Nel frattempo le cose si sono evolute. Il web non è morto ma è rinato tramite smartphone e tablet, con la relativa versione accessibile da questi device. Tanto da far decidere a Google di premiare i siti mobile-friendly con qualche punto in più nell’algoritmo delle SERP con tanto di segnalazione positiva sotto al titolo quando il sito è riadattato per essere facilmente consultabile da tali dispositivi.

Parallelamente i sistemi operativi dei nostri dispositivi, smartphone, tablet ma anche desktop, stanno implementando sempre migliori Intelligent Personal Assistance, la cosiddetta assistente personale, quali Cortana o Siri che sono le più famose. Questa novità cosa c’entra con il web? C’entra perché sta sempre più cambiando il modo di cercare informazioni su internet.

Ad oggi è sufficiente “chiedere” all’IPA per ottenere risposte sempre più vaste ma al contempo precise e più vicine ai nostri gusti. E spesso si passa dalla ricerca direttamente all’applicazione, perlomeno per i servizi più comuni o gestiti dalle grandi aziende.

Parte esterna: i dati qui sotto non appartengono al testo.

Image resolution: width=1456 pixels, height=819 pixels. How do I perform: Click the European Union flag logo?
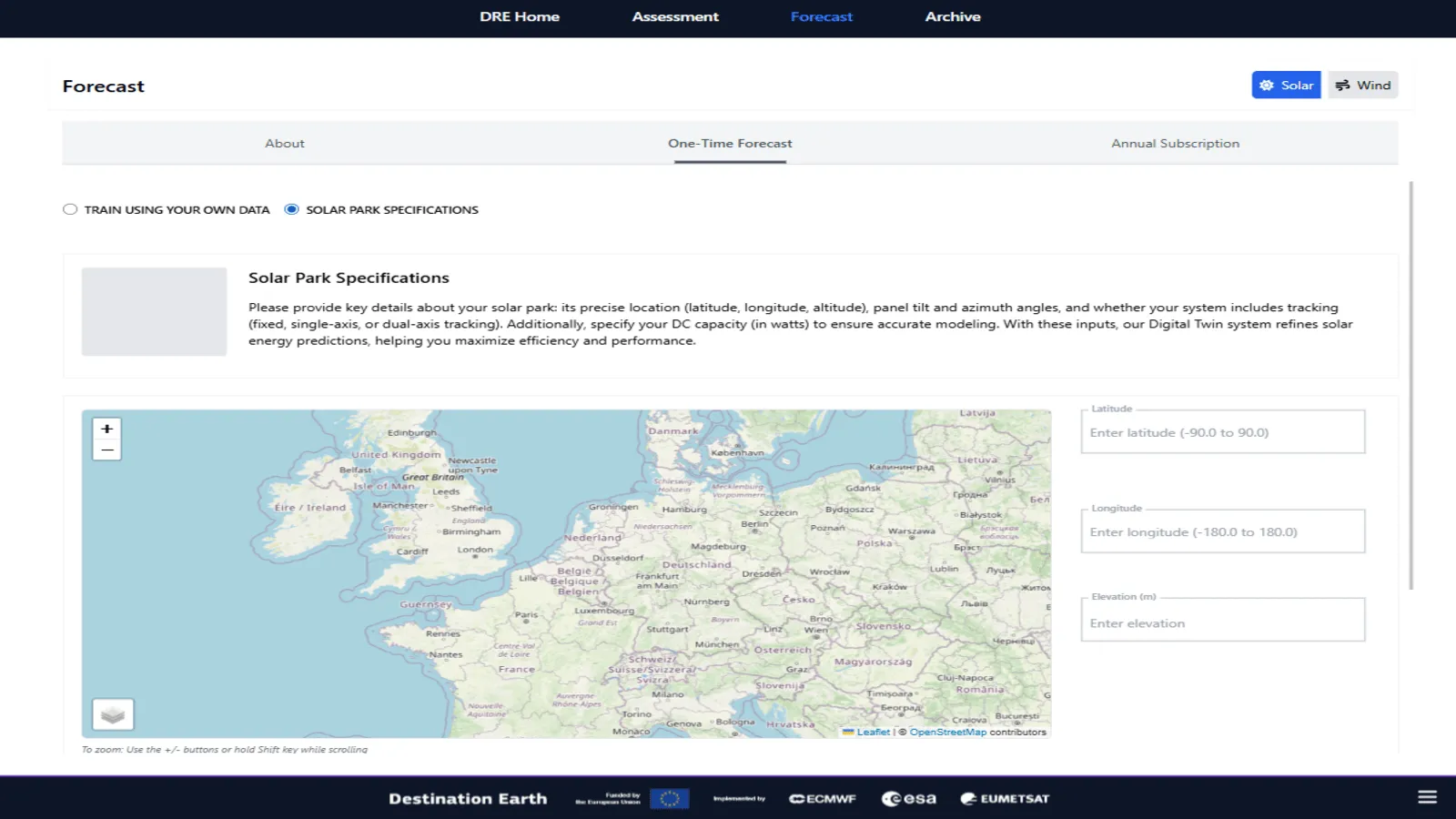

Tom Anthony in questo articolo ha riportato qualche esempio, e mi ha fatto riflettere. Lo si dice da anni, ma forse il tempo sta per arrivare.

Mi sembra un po’ impossibile e paradossale però che si debba fare tutto tramite app, sarebbe un dispendio di energie e byte inutili scaricare un’app se si cercano informazioni “libere”: siti che non siano collegati a network o app cosa dovrebbero fare per farsi notare?

Sono curiosa di capire come si evolverà la cosa, ma già il mercato del lavoro ci parla di richieste di professionalità più vicine al mondo dello sviluppo app che di creazione di “semplici” pagine web.